What does Adrian Joffe work on?
Here is an example about Russian wunderkind Gosha Rubchinskiy – quoting Jiemian News’ interview with him in which he said, “At first Kawakubo did not understand why I have to work with Gosha, why do I have to help him manufacture garments in Russia, she does not think Gosha’s work is very creative, after all we have different perspectives. Thus I had to convince her that supporting a designer brand like this is beneficial to Dover Street Market, we should look at this from the overall framework of the fashion industry. I personally met Gosha in Moscow to learn about his background, etc. Kawakubo does not have a lot of patience, if she cannot understand what you are saying within 5 minutes, she will not hear anymore of it. It took her 3 years to realize my decision to work with Gosha is right.”

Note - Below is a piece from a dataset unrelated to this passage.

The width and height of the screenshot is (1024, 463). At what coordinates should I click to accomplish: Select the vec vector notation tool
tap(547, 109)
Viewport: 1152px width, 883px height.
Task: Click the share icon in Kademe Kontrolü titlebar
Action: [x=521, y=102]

Therefore estimating the timing – Adrian Joffe and Gosha met after the release of the new photography collection in around 2012, Kawakubo appeared in Gosha Rubchinskiy’s autumn/winter 2016 collection in January 2016, and in March 2016 Business of Fashion revealed that Gosha officially became a label under CdG’s empire (until he closed his brand.).
With regard to this intention, “I initially noticed his photography work, because I am quite interested in the history of the post-Soviet era. I got to know him in a party in Moscow. He was hanging around a group of skaters, I asked him what he did for a living, he said he skated, made some tees. I said ‘We have a shop in London, perhaps we can sell your tees there.’ We had a great chat that time, he showed me the tees he made and the photos he took, I loved them. And then the factory of his tees closed down, we took it upon ourselves to become his manufacturer, thereafter he said he wanted to organise a fashion show. I realised he is great at storytelling and telling stories through his creations.”